What the task asks:
From the first line through the one containing "Click the notification", restate the listing word for word, and give no other lines.

━━━ Input for this task

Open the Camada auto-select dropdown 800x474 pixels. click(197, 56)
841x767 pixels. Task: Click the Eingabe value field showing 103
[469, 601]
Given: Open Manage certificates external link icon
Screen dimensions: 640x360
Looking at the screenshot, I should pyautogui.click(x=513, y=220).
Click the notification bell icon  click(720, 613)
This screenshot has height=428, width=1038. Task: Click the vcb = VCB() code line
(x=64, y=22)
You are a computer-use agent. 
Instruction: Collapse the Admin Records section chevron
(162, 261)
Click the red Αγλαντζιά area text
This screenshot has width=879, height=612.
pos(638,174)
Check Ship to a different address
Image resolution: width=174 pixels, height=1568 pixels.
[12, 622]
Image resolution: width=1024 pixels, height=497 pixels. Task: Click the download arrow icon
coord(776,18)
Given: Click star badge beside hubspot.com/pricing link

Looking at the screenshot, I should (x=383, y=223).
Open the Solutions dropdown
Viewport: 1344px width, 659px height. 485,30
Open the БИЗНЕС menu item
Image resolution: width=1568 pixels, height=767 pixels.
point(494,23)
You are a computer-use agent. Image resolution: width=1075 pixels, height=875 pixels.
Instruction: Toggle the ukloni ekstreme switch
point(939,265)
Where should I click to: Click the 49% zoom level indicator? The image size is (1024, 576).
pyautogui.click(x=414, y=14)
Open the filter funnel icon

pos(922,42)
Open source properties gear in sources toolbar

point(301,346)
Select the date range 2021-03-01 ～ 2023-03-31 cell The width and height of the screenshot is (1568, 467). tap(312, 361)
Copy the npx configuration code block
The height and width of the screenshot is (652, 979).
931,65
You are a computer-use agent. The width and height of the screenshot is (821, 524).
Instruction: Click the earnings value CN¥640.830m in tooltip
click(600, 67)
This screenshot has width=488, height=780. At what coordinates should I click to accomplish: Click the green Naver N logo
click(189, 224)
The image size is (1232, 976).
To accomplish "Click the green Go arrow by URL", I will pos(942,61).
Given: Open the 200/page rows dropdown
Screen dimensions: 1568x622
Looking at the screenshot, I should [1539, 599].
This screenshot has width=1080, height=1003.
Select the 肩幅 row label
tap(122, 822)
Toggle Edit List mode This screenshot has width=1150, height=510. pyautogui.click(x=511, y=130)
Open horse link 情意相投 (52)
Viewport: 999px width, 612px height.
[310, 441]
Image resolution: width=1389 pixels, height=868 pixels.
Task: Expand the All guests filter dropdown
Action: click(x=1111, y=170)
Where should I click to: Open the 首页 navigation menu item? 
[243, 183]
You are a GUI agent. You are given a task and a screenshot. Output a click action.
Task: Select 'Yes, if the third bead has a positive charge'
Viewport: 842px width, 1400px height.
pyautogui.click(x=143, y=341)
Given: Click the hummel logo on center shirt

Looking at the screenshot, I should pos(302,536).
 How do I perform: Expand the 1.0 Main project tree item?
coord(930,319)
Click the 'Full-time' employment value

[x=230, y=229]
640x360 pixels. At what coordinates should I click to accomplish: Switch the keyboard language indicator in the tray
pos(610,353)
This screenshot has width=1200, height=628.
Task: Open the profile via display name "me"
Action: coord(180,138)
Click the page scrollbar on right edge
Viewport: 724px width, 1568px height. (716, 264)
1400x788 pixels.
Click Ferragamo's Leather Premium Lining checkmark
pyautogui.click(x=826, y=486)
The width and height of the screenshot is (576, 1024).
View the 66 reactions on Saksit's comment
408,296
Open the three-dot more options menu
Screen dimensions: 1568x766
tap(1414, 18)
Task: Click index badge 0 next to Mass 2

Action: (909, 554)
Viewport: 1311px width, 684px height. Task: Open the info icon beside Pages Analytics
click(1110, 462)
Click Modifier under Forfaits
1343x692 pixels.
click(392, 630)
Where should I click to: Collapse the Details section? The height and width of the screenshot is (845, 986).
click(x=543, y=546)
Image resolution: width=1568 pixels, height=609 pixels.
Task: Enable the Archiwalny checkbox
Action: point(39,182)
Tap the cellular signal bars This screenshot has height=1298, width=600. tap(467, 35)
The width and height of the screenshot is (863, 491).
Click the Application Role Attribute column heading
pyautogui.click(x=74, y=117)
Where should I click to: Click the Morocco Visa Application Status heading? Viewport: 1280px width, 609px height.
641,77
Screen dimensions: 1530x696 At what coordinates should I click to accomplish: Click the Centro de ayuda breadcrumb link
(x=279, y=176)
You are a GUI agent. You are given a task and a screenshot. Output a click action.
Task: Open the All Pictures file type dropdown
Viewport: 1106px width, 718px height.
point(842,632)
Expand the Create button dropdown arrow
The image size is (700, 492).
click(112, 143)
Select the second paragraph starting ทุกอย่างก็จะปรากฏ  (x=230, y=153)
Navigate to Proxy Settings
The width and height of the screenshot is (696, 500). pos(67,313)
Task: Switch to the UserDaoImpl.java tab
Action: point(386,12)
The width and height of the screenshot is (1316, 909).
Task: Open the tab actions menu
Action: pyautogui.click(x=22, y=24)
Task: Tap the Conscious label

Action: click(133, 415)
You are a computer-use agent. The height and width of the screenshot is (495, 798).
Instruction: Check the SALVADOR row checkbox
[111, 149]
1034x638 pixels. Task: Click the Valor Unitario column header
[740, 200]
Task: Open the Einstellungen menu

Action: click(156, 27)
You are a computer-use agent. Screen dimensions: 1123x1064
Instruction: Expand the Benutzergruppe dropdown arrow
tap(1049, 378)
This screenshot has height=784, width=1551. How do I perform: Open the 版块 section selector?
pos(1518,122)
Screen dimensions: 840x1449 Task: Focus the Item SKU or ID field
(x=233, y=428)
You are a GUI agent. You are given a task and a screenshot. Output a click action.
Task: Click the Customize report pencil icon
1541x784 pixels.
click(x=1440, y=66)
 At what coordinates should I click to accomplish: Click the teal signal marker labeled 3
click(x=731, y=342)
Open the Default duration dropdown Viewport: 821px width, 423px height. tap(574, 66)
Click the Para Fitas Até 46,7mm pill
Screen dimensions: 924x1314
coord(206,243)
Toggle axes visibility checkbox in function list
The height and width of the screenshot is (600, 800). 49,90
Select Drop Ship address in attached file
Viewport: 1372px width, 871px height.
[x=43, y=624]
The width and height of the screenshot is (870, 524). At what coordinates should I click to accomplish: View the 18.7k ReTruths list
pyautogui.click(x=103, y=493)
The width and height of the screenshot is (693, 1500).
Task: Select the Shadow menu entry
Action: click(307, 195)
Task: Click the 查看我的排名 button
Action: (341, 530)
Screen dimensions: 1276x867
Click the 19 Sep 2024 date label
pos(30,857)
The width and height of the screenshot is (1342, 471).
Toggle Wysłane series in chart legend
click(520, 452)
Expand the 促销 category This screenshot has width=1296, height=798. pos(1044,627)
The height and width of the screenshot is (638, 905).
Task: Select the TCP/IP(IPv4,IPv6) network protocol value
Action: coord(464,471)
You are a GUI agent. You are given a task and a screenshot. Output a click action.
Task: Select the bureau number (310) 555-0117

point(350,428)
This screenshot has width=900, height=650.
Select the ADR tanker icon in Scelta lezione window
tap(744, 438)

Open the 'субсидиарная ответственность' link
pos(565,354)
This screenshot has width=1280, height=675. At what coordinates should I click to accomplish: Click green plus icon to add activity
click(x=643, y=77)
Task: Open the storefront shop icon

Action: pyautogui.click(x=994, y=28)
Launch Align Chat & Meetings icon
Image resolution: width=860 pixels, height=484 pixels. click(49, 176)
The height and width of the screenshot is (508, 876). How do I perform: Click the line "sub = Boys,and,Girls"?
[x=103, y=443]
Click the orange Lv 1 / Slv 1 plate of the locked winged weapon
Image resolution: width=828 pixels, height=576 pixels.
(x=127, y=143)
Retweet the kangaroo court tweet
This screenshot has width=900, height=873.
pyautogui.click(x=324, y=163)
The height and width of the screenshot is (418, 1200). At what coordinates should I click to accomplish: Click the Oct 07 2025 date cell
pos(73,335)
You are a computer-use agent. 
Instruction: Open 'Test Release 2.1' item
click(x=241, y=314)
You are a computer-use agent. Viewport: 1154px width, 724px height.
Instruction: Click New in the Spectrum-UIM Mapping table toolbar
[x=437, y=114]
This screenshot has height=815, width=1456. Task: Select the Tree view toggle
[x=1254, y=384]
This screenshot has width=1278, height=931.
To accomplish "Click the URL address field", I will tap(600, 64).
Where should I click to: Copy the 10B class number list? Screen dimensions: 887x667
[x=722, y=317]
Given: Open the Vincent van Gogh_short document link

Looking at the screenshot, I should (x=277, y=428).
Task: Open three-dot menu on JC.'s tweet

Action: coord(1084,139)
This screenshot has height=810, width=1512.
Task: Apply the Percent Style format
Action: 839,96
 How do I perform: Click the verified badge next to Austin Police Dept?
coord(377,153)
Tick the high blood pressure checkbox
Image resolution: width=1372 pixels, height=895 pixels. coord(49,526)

━━━━━━

Your response:
Open the Camada auto-select dropdown 800x474 pixels. click(197, 56)
841x767 pixels. Task: Click the Eingabe value field showing 103
[469, 601]
Given: Open Manage certificates external link icon
Screen dimensions: 640x360
Looking at the screenshot, I should pyautogui.click(x=513, y=220).
Click the notification bell icon  click(720, 613)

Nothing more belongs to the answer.